A code to carry out logistic regression in Python.
I still need to read and understand it and it may be possible that it can
be sped up/improved.

Content

__author__ = 'Miroslaw Horbal'
__email__ = 'miroslaw@gmail.com'
__date__ = '14-06-2013'

from numpy import array, hstack
from sklearn import metrics, cross_validation, linear_model
from scipy import sparse
from itertools import combinations

import numpy as np
import pandas as pd

SEED = 25

def group_data(data, degree=3, hash=hash):
    """ 
    numpy.array -> numpy.array
    
    Groups all columns of data into all combinations of triples
    """
    new_data = []
    m,n = data.shape
    for indicies in combinations(range(n), degree):
        new_data.append([hash(tuple(v)) for v in data[:,indicies]])
    return array(new_data).T

def OneHotEncoder(data, keymap=None):
     """
     OneHotEncoder takes data matrix with categorical columns and
     converts it to a sparse binary matrix.
     
     Returns sparse binary matrix and keymap mapping categories to indicies.
     If a keymap is supplied on input it will be used instead of creating one
     and any categories appearing in the data that are not in the keymap are
     ignored
     """
     if keymap is None:
          keymap = []
          for col in data.T:
               uniques = set(list(col))
               keymap.append(dict((key, i) for i, key in enumerate(uniques)))
     total_pts = data.shape[0]
     outdat = []
     for i, col in enumerate(data.T):
          km = keymap[i]
          num_labels = len(km)
          spmat = sparse.lil_matrix((total_pts, num_labels))
          for j, val in enumerate(col):
               if val in km:
                    spmat[j, km[val]] = 1
          outdat.append(spmat)
     outdat = sparse.hstack(outdat).tocsr()
     return outdat, keymap

def create_test_submission(filename, prediction):
    content = ['id,ACTION']
    for i, p in enumerate(prediction):
        content.append('%i,%f' %(i+1,p))
    f = open(filename, 'w')
    f.write('\n'.join(content))
    f.close()
    print 'Saved'

# This loop essentially from Paul's starter code
def cv_loop(X, y, model, N):
    mean_auc = 0.
    for i in range(N):
        X_train, X_cv, y_train, y_cv = cross_validation.train_test_split(
                                       X, y, test_size=.20, 
                                       random_state = i*SEED)
        model.fit(X_train, y_train)
        preds = model.predict_proba(X_cv)[:,1]
        auc = metrics.auc_score(y_cv, preds)
        print "AUC (fold %d/%d): %f" % (i + 1, N, auc)
        mean_auc += auc
    return mean_auc/N
    
def main(train='train.csv', test='test.csv', submit='logistic_pred.csv'):    
    print "Reading dataset..."
    train_data = pd.read_csv(train)
    test_data = pd.read_csv(test)
    all_data = np.vstack((train_data.ix[:,1:-1], test_data.ix[:,1:-1]))

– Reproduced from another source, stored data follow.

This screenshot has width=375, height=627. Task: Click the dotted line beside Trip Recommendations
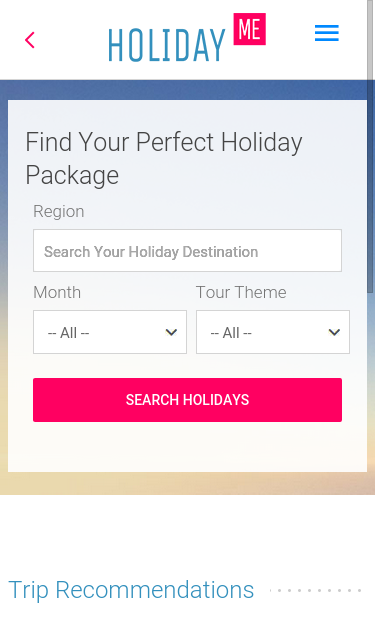point(315,590)
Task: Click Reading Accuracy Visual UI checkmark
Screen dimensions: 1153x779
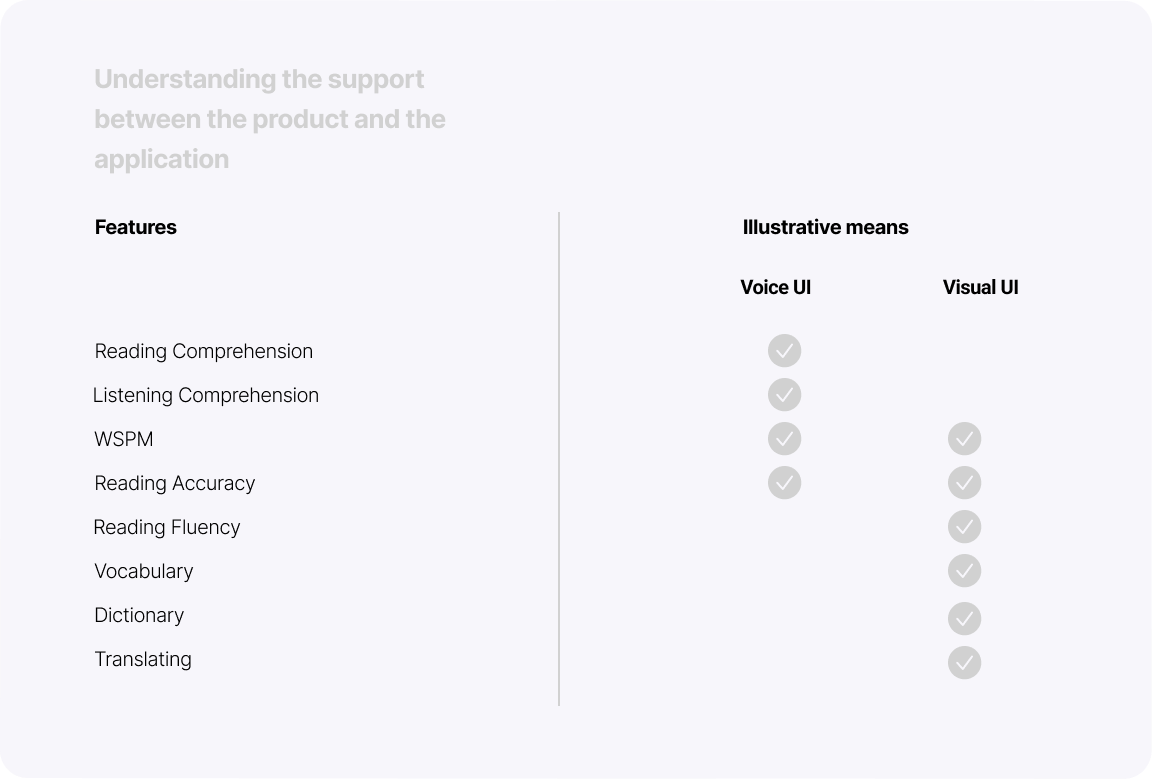Action: pyautogui.click(x=964, y=483)
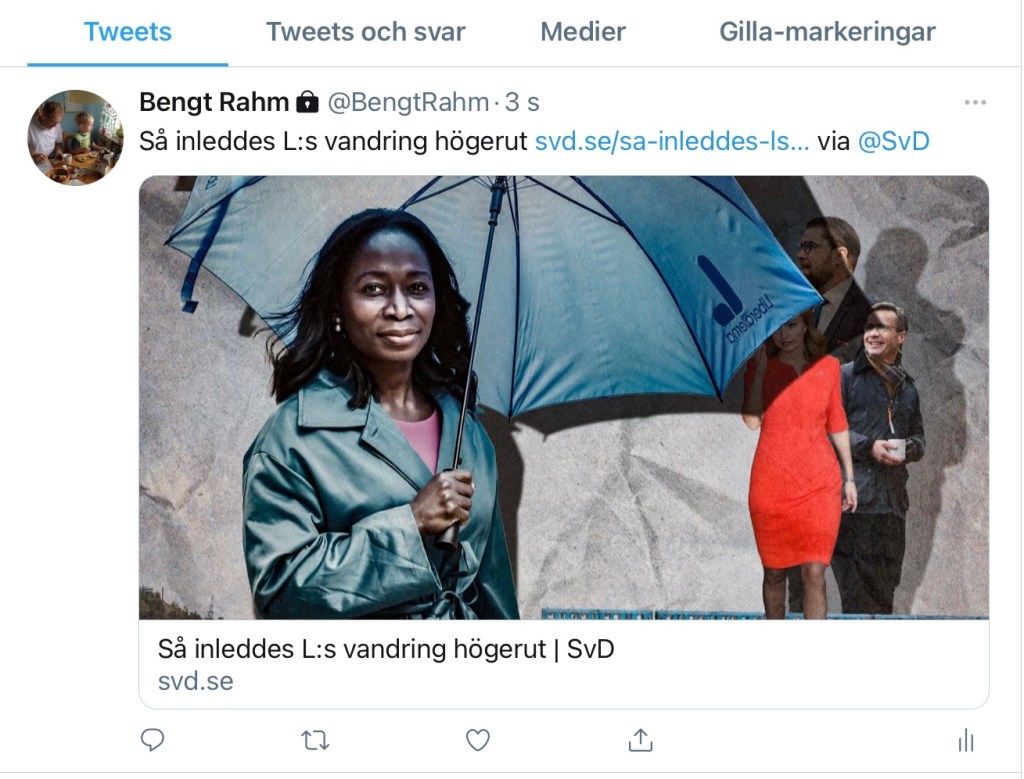Open the @SvD mention
Viewport: 1024px width, 779px height.
[893, 141]
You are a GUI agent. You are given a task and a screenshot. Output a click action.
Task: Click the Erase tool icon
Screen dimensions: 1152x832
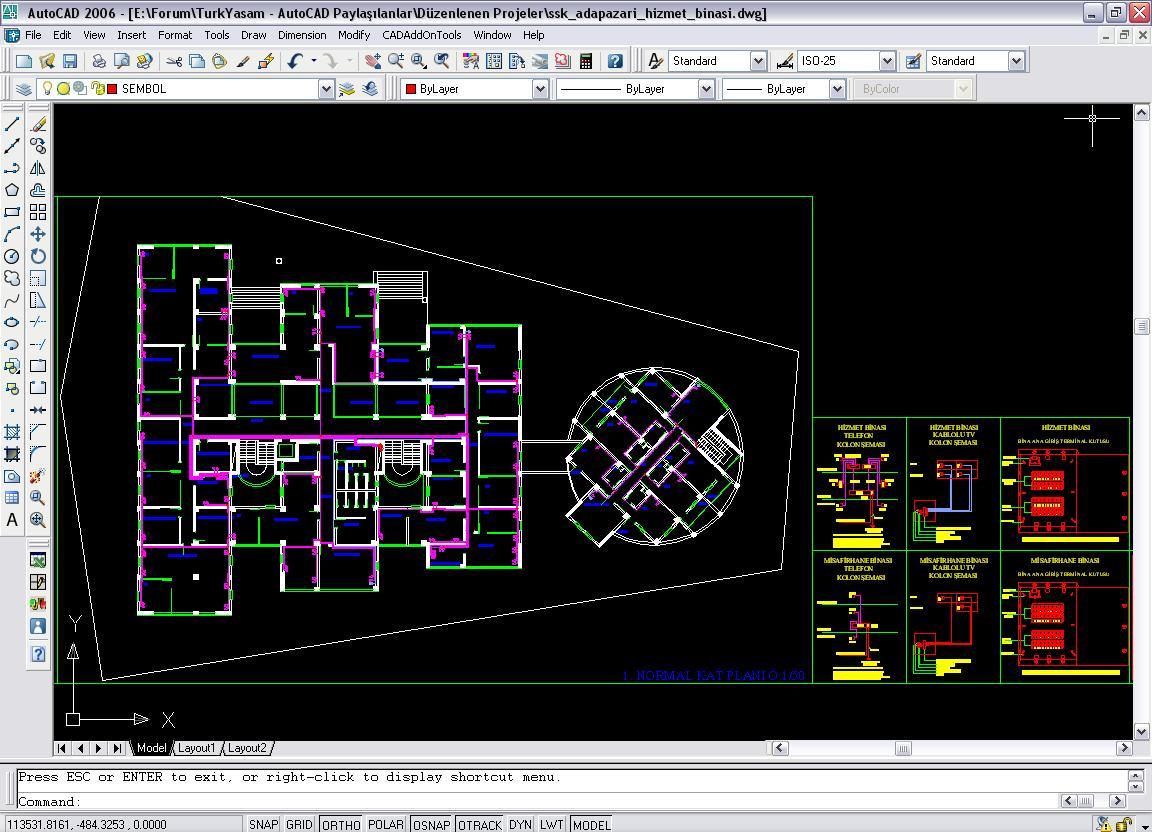pos(38,124)
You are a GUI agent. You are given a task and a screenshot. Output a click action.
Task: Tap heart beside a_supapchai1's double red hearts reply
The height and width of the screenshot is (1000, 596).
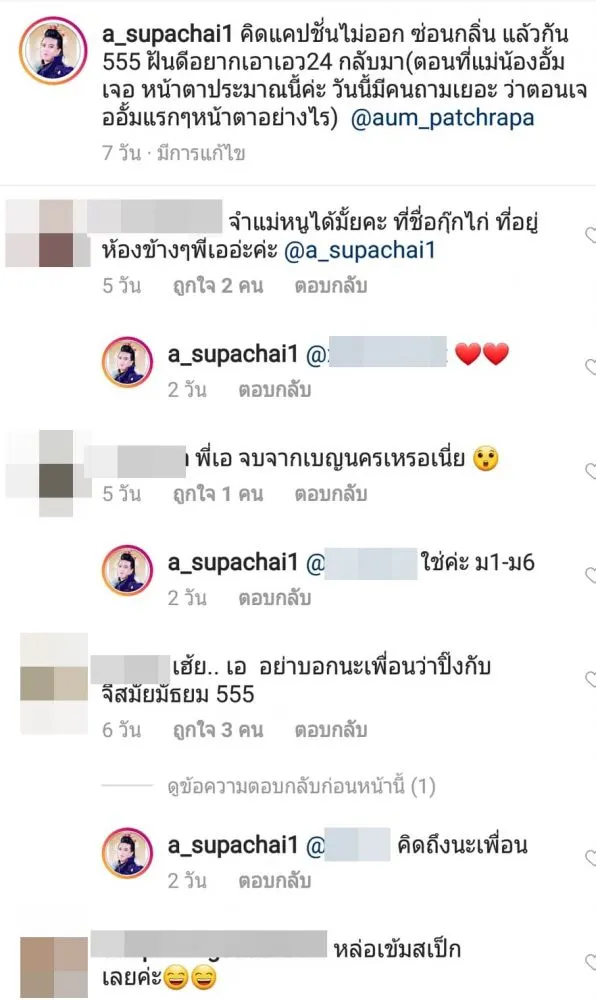coord(591,367)
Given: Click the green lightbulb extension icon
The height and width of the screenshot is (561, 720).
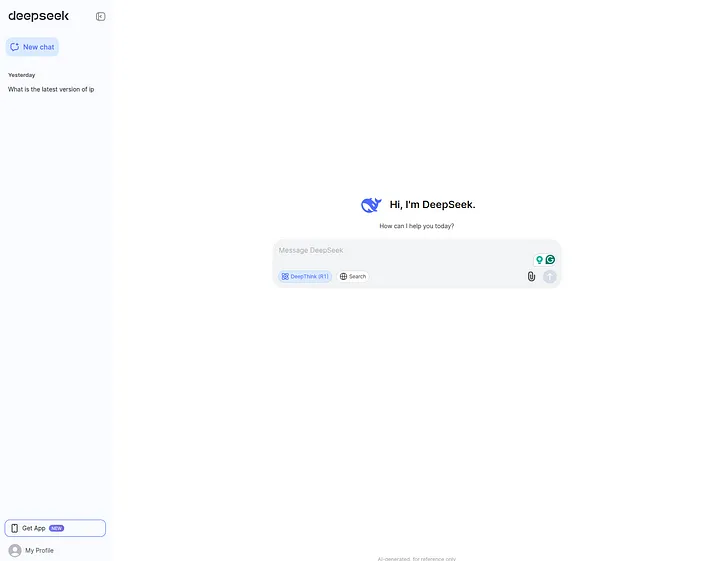Looking at the screenshot, I should pos(539,260).
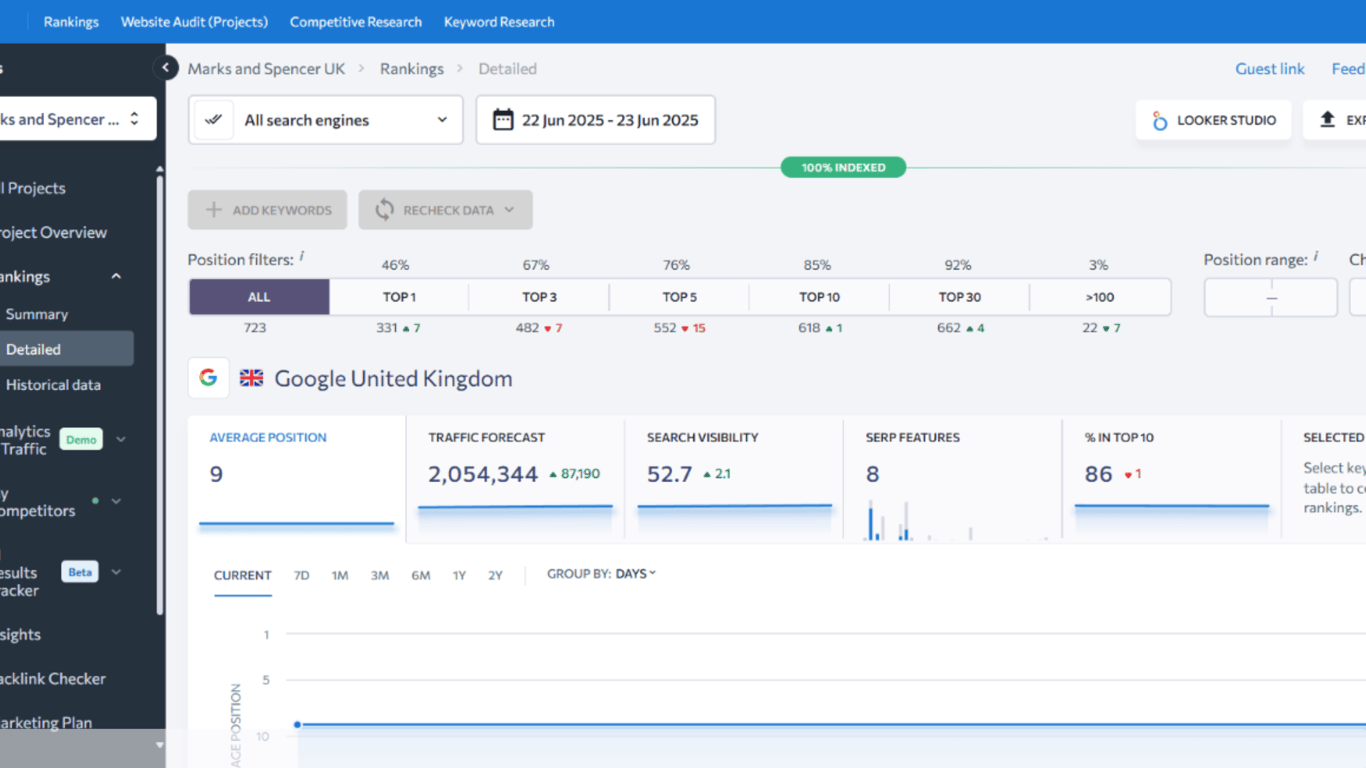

    num_train = np.shape(train_data)[0]
    
    # Transform data
    print "Transforming data..."
    dp = group_data(all_data, degree=2) 
    dt = group_data(all_data, degree=3)

    y = array(train_data.ACTION)
    X = all_data[:num_train]
    X_2 = dp[:num_train]
    X_3 = dt[:num_train]

    X_test = all_data[num_train:]
    X_test_2 = dp[num_train:]
    X_test_3 = dt[num_train:]

    X_train_all = np.hstack((X, X_2, X_3))
    X_test_all = np.hstack((X_test, X_test_2, X_test_3))
    num_features = X_train_all.shape[1]
    
    model = linear_model.LogisticRegression()
    
    # Xts holds one hot encodings for each individual feature in memory
    # speeding up feature selection 
    Xts = [OneHotEncoder(X_train_all[:,[i]])[0] for i in range(num_features)]
    
    print "Performing greedy feature selection..."
    score_hist = []
    N = 10
    good_features = set([])
    # Greedy feature selection loop
    while len(score_hist) < 2 or score_hist[-1][0] > score_hist[-2][0]:
        scores = []
        for f in range(len(Xts)):
            if f not in good_features:
                feats = list(good_features) + [f]
                Xt = sparse.hstack([Xts[j] for j in feats]).tocsr()
                score = cv_loop(Xt, y, model, N)
                scores.append((score, f))
                print "Feature: %i Mean AUC: %f" % (f, score)
        good_features.add(sorted(scores)[-1][1])
        score_hist.append(sorted(scores)[-1])
        print "Current features: %s" % sorted(list(good_features))
    
    # Remove last added feature from good_features
    good_features.remove(score_hist[-1][1])
    good_features = sorted(list(good_features))
    print "Selected features %s" % good_features
    
    print "Performing hyperparameter selection..."
    # Hyperparameter selection loop
    score_hist = []
    Xt = sparse.hstack([Xts[j] for j in good_features]).tocsr()
    Cvals = np.logspace(-4, 4, 15, base=2)
    for C in Cvals:
        model.C = C
        score = cv_loop(Xt, y, model, N)
        score_hist.append((score,C))
        print "C: %f Mean AUC: %f" %(C, score)
    bestC = sorted(score_hist)[-1][1]
    print "Best C value: %f" % (bestC)
    
    print "Performing One Hot Encoding on entire dataset..."
    Xt = np.vstack((X_train_all[:,good_features], X_test_all[:,good_features]))
    Xt, keymap = OneHotEncoder(Xt)
    X_train = Xt[:num_train]
    X_test = Xt[num_train:]
    
    print "Training full model..."
    model.fit(X_train, y)
    
    print "Making prediction and saving results..."
    preds = model.predict_proba(X_test)[:,1]
    create_test_submission(submit, preds)
    
if __name__ == "__main__":
    args = { 'train':  'train.csv',
             'test':   'test.csv',
             'submit': 'logistic_regression_pred.csv' }
    main(**args)